Le premier secrétaire du Parti socialiste, Olivier Faure, a annoncé ce mercredi qu'il voterait la motion de censure déposée par les écologistes contre le gouvernement, en raison de sa gestion de la canicule. Mais il le fera seul, sans engager le groupe socialiste à l'Assemblée nationale.
Une décision personnelle
Interrogé sur France Inter, Olivier Faure a déclaré : « Je voterai cette motion de censure, parce que je considère que le gouvernement n’a pas pris la mesure de l’urgence climatique et des conséquences de la canicule. » Il a cependant précisé qu'il s'agissait d'un vote personnel : « Je ne demande pas aux députés socialistes de me suivre. Chacun votera en son âme et conscience. »
Cette motion de censure, déposée par le groupe écologiste, vise à dénoncer l'inaction du gouvernement face aux épisodes de chaleur extrême. Selon les écologistes, « 1 500 décès supplémentaires ont été enregistrés lors de la dernière canicule », un chiffre contesté par l'exécutif.
Un isolement politique
En choisissant de voter seul, Olivier Faure s'isole au sein de son propre camp. La direction du PS a pris ses distances avec cette initiative, jugeant qu'une motion de censure n'était pas opportune en pleine trêve estivale. Certains cadres socialistes, comme le député Boris Vallaud, ont estimé que « la priorité est de voter les textes sur le pouvoir d'achat, pas de censurer le gouvernement ».

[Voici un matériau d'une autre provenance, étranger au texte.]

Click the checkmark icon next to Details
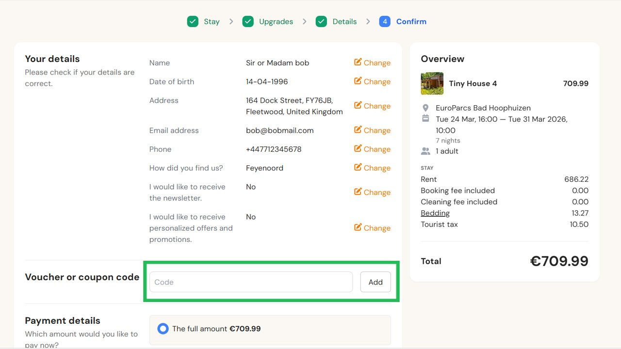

De son côté, la Première ministre Élisabeth Borne a balayé la motion, la qualifiant de « geste politique sans conséquence ». Elle a rappelé que le gouvernement avait « pris des mesures fortes pour protéger les Français de la canicule, comme l'activation de la cellule interministérielle de crise ».

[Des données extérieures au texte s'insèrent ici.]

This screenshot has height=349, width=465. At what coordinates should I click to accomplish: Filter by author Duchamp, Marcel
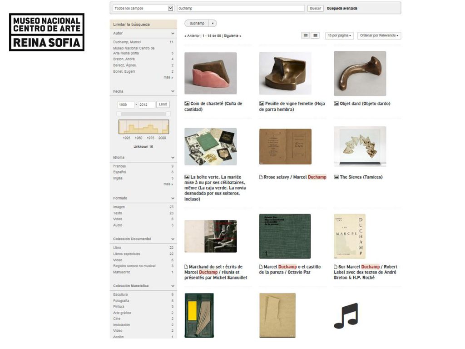click(127, 42)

Les écologistes saluent un geste
La députée écologiste Sandrine Rousseau a salué la décision d'Olivier Faure, y voyant « un signe de lucidité face à l'urgence climatique ». Elle a toutefois regretté que le PS ne suive pas : « Il faut une union des gauches sur ces sujets vitaux. »
La motion de censure devrait être examinée jeudi à l'Assemblée nationale. Sans le soutien du groupe socialiste, ses chances d'être adoptée sont quasi nulles. La majorité présidentielle dispose d'une large avance en sièges.